Krister just wanted me to know that you’re still out there, paying attention, despite the late hour. “I think you were wrong…” Krister goes on to point out that where I said at the 21:15 Update: The leaders have passed south of the light at Blenheim, and we now have a 15-to-18 knot westerly, it’s backed (rotated clockwise) from the north-northwest. The part in brackets should have been (rotated anti-clockwise). Nice spot, Krister.

Johan Carlsson reckons that, “we’re in for another late evening/night finish with the current ETA (estimated time of arrival) at around 23.35 tomorrow. The crews seem to have a pretty big appetite for leg finishes during the dark hours.”

And all the Arrivals team are grateful for it, Johan, they just love those long vigils into the night. I should point out that the ETA is posted in the Data Centre – it’s the variable called ARRIVAL.

Telefonica Black’s navigator, Roger Nilson has just emailed us on that very topic, “One weather model has us running to Olands Sodra Udde and then reaching home fast, finishing in the evening [ED – the one we’re using in the Data Centre]. The other model is a bit more complex with little wind around Gotland tomorrow and arrival in Sandhamn early morning Tuesday.”

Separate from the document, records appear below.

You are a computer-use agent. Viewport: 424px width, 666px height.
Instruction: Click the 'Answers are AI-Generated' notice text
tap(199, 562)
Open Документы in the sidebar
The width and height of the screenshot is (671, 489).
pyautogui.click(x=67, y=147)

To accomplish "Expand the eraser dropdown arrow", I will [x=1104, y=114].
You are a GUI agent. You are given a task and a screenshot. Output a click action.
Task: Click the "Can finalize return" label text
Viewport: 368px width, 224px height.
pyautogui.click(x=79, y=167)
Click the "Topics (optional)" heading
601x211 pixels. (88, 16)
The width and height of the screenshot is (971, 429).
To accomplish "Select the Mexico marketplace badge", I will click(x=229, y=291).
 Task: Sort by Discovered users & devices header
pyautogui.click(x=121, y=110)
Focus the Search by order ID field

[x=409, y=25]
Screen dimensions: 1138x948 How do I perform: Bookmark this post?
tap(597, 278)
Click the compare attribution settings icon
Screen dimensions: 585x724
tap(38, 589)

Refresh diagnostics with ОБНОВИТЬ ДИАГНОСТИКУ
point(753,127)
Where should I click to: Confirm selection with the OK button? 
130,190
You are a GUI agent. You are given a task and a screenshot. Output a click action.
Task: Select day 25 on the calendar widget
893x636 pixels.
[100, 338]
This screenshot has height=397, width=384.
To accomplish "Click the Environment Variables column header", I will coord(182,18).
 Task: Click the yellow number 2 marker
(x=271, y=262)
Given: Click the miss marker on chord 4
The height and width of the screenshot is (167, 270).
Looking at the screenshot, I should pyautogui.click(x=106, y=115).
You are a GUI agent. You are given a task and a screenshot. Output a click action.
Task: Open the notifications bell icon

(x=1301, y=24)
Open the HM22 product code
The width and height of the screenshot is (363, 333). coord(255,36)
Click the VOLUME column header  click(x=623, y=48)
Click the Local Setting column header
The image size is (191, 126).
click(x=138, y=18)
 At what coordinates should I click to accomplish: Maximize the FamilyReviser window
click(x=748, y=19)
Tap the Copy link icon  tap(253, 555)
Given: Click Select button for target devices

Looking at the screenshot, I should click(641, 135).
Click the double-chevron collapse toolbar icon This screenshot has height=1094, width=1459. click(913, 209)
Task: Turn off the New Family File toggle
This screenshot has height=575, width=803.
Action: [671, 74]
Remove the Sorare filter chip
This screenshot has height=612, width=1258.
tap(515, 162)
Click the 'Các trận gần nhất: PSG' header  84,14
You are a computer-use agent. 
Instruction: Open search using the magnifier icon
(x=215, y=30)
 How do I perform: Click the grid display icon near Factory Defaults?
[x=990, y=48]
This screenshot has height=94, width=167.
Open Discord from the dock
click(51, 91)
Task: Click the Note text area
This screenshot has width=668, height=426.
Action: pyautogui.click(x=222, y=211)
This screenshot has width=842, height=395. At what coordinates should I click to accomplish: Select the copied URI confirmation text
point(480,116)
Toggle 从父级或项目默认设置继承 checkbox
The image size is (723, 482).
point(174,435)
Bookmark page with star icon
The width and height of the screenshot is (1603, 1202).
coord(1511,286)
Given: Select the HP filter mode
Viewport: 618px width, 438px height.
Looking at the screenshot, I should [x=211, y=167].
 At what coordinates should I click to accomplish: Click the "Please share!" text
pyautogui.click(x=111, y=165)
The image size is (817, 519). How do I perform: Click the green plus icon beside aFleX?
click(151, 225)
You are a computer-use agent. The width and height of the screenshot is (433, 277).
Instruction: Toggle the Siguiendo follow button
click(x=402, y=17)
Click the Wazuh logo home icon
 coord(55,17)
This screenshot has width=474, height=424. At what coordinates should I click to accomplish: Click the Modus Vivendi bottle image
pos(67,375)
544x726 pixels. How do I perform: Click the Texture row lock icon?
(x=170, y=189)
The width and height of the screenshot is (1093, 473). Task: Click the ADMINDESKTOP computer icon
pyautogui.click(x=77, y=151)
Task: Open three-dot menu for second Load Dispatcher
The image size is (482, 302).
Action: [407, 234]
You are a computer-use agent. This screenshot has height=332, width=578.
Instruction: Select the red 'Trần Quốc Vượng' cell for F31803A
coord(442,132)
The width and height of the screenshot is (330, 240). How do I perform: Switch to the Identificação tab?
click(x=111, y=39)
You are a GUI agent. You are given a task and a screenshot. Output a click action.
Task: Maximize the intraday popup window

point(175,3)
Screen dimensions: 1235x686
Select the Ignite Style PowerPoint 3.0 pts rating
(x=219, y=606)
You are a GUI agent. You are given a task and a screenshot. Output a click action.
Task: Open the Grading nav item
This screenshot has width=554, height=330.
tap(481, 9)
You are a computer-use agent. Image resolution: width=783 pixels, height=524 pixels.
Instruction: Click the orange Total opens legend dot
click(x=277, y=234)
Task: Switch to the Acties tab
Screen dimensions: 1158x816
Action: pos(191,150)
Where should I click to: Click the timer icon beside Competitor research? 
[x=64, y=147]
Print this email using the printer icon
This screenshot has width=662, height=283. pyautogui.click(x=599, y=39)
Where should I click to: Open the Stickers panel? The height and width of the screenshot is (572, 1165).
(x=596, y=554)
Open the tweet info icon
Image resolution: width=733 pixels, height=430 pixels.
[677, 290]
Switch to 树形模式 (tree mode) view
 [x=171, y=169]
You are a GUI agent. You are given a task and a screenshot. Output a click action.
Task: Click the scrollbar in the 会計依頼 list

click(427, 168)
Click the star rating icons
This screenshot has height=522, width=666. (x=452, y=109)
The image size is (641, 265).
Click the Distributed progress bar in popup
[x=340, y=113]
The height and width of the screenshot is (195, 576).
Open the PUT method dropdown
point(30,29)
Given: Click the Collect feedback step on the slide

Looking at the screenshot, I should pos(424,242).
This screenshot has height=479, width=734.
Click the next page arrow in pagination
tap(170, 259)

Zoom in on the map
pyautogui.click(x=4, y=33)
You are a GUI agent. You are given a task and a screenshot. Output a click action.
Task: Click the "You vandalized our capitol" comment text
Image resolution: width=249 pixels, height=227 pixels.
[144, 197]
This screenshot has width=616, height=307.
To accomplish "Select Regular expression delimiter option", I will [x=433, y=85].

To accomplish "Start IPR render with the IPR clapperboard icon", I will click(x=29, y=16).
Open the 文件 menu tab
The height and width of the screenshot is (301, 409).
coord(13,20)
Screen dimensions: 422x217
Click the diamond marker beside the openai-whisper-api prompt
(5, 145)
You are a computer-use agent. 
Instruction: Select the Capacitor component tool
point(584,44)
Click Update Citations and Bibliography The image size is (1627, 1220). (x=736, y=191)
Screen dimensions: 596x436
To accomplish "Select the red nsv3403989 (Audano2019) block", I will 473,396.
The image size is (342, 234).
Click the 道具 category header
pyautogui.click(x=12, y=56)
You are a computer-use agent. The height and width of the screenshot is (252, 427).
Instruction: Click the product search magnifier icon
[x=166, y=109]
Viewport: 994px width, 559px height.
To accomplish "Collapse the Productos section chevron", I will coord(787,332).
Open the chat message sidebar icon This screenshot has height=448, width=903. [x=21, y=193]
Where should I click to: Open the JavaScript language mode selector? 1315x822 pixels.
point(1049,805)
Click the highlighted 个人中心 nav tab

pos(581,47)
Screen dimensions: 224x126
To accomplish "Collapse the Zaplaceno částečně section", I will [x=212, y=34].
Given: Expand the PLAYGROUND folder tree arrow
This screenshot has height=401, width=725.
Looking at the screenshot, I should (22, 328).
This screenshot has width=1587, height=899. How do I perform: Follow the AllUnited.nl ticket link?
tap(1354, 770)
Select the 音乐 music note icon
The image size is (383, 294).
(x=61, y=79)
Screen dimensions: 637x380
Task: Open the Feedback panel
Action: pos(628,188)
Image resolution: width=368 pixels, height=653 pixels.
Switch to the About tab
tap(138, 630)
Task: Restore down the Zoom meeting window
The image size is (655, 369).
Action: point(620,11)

As I was saying, long vigils into the night. And talking of long vigils into the night, with the fleet headed for the coast somewhere near the Sandhammaren lighthouse, now less than 20 miles away, the FleetBroadband Express has gone on ahead to try and intercept them. They should pick them up sometime around 01:00 GMT. So this is Mark Chisnell signing off and heading for bed, leaving Peter Rusch to pick up the story from the water once the fleet hit the coast.

Conditions are pretty rough out there, with wind speeds up and over 20 knots, so the rather tougher working conditions will make it difficult for Pete to respond to your emails. But the ‘full service’ blog will be resumed when Cameron Kelleher returns for the dawn patrol in the morning.

In the meantime, thanks for all the messages, it’s been a blast, and I’ll see you tomorrow afternoon.